[Start of section]
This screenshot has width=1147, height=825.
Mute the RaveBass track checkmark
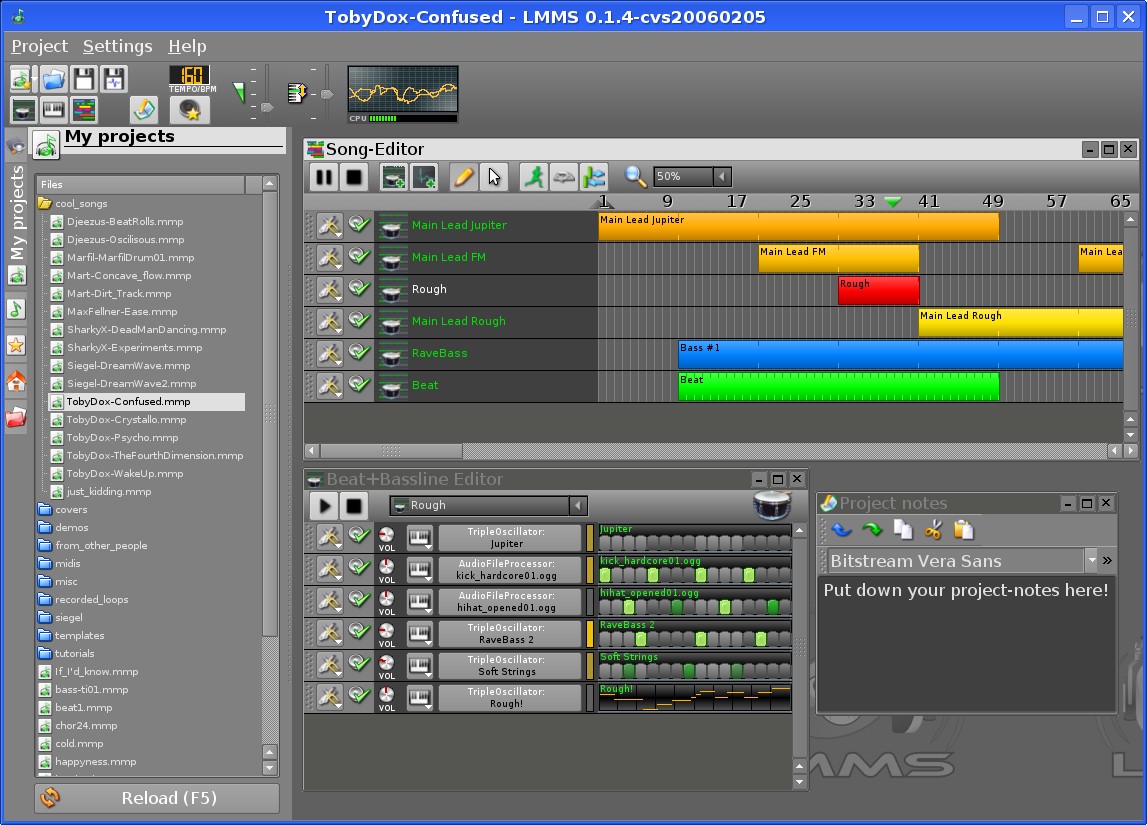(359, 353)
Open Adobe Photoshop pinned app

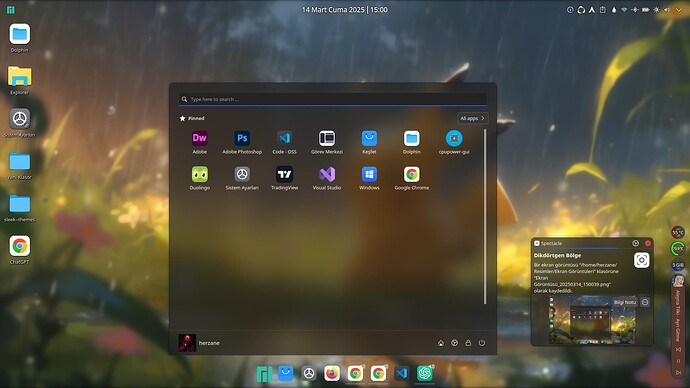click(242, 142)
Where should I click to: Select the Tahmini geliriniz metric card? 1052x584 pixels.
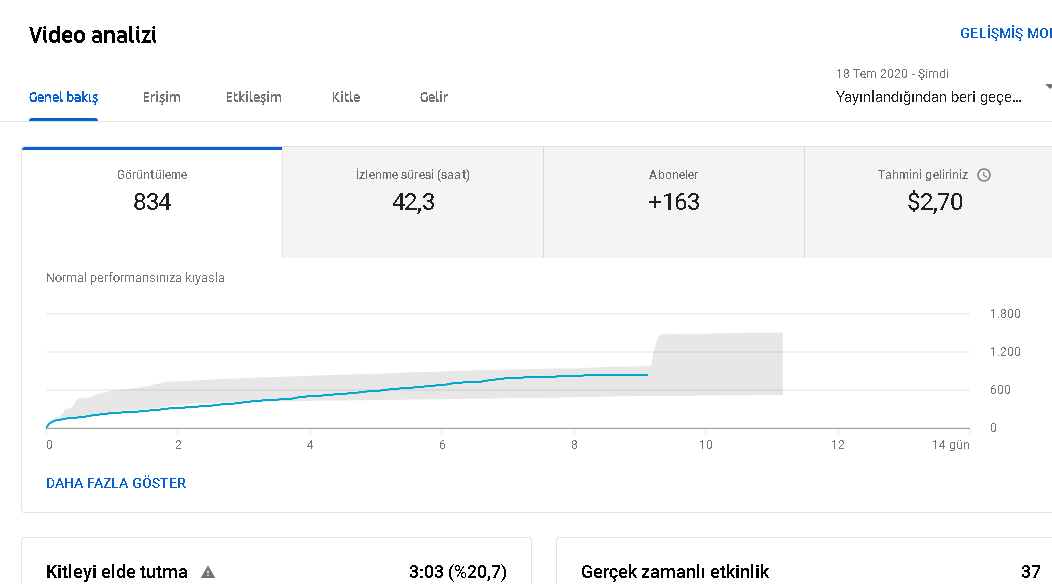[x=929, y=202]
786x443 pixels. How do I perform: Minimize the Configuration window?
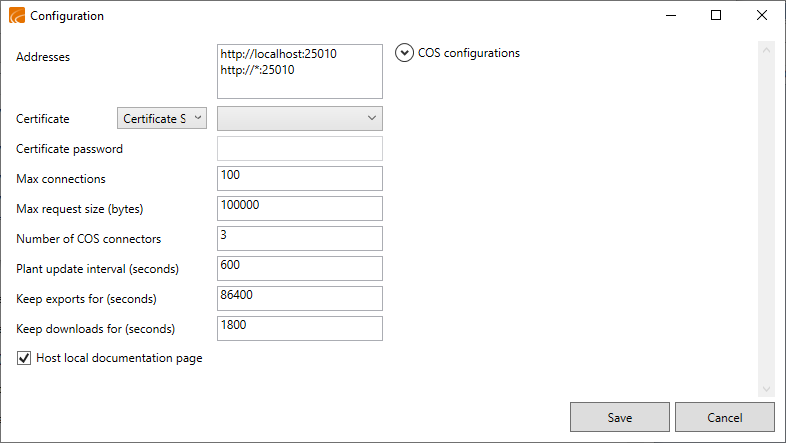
[End of section]
Task description ▸ Only the lines from the one containing "Open Adobe Photoshop pinned app" through the final line of the material should appear in the answer, copied exactly and without any picture.

Answer box ▸
Open Adobe Photoshop pinned app

click(242, 142)
Where should I click to: Select the Tahmini geliriniz metric card? 1052x584 pixels.
[x=929, y=202]
786x443 pixels. How do I perform: Minimize the Configuration window?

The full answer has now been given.